EXERCISE TASK A:
In the entries, from the first line down to the line containing "[x=1267, y=144]", swap "icon" for "button" and give those lines again with everything else unchanged.
======== READING TEXT
Hypervisor Security
Some tout virtualization as a technique in a "layered defense" for system security. The theory postulates that since only the guest operating system is exposed to external threats, an attacker who penetrates the guest will be unable to subvert the rest of the system. In essence, the virtualization software is providing an isolation function similar to the process model provided by most modern operating systems.
Published Hypervisor Subversions
However, common enterprise virtualization products have not met security requirements for high robustness and were never designed or intended to meet these levels. Thus, it should come as no surprise that the theory of security via virtualization has no existence proof. Rather, a number of studies of virtualization security and successful subversions of hypervisors have been published.
================
EXERCISE TASK B:
Output everything in the hypervisor security text from "Hypervisor Security" down to "have been published.", word for word.
======== LISTED ENTRIES
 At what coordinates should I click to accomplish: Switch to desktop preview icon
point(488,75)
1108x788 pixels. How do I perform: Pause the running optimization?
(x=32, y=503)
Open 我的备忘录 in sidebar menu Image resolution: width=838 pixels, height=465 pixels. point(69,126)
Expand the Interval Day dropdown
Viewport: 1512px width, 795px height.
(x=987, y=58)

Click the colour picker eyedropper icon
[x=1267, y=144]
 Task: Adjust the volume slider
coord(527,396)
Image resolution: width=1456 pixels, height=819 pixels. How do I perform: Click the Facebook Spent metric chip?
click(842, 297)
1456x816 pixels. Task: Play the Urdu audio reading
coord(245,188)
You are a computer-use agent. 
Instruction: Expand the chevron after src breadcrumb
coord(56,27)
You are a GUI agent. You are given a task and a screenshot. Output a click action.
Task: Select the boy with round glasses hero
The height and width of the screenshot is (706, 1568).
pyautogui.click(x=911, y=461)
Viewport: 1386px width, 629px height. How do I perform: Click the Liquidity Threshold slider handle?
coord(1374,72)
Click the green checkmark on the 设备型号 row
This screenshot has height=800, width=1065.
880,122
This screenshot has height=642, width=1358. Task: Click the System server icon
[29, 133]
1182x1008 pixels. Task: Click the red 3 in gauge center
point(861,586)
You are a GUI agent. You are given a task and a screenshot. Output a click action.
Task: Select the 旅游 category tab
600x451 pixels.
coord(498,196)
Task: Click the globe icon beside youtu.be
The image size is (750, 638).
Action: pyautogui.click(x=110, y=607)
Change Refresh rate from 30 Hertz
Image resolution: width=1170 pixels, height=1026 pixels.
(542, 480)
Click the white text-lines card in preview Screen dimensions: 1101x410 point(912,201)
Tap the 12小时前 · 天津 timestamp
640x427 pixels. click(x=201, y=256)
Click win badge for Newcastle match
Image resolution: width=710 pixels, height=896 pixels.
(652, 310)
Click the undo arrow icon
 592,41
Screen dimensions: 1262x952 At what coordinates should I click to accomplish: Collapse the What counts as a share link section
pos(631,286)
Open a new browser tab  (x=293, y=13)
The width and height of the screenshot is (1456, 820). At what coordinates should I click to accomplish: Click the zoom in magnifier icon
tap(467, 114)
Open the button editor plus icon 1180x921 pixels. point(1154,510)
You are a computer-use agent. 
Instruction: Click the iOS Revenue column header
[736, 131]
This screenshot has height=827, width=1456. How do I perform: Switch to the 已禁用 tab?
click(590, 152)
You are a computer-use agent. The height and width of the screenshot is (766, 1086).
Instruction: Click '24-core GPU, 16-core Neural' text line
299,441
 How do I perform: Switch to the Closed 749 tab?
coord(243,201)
================
FINAL ANSWER A:
 At what coordinates should I click to accomplish: Switch to desktop preview button
point(488,75)
1108x788 pixels. How do I perform: Pause the running optimization?
(x=32, y=503)
Open 我的备忘录 in sidebar menu Image resolution: width=838 pixels, height=465 pixels. point(69,126)
Expand the Interval Day dropdown
Viewport: 1512px width, 795px height.
(x=987, y=58)

Click the colour picker eyedropper button
[x=1267, y=144]

FINAL ANSWER B:
Hypervisor Security
Some tout virtualization as a technique in a "layered defense" for system security. The theory postulates that since only the guest operating system is exposed to external threats, an attacker who penetrates the guest will be unable to subvert the rest of the system. In essence, the virtualization software is providing an isolation function similar to the process model provided by most modern operating systems.
Published Hypervisor Subversions
However, common enterprise virtualization products have not met security requirements for high robustness and were never designed or intended to meet these levels. Thus, it should come as no surprise that the theory of security via virtualization has no existence proof. Rather, a number of studies of virtualization security and successful subversions of hypervisors have been published.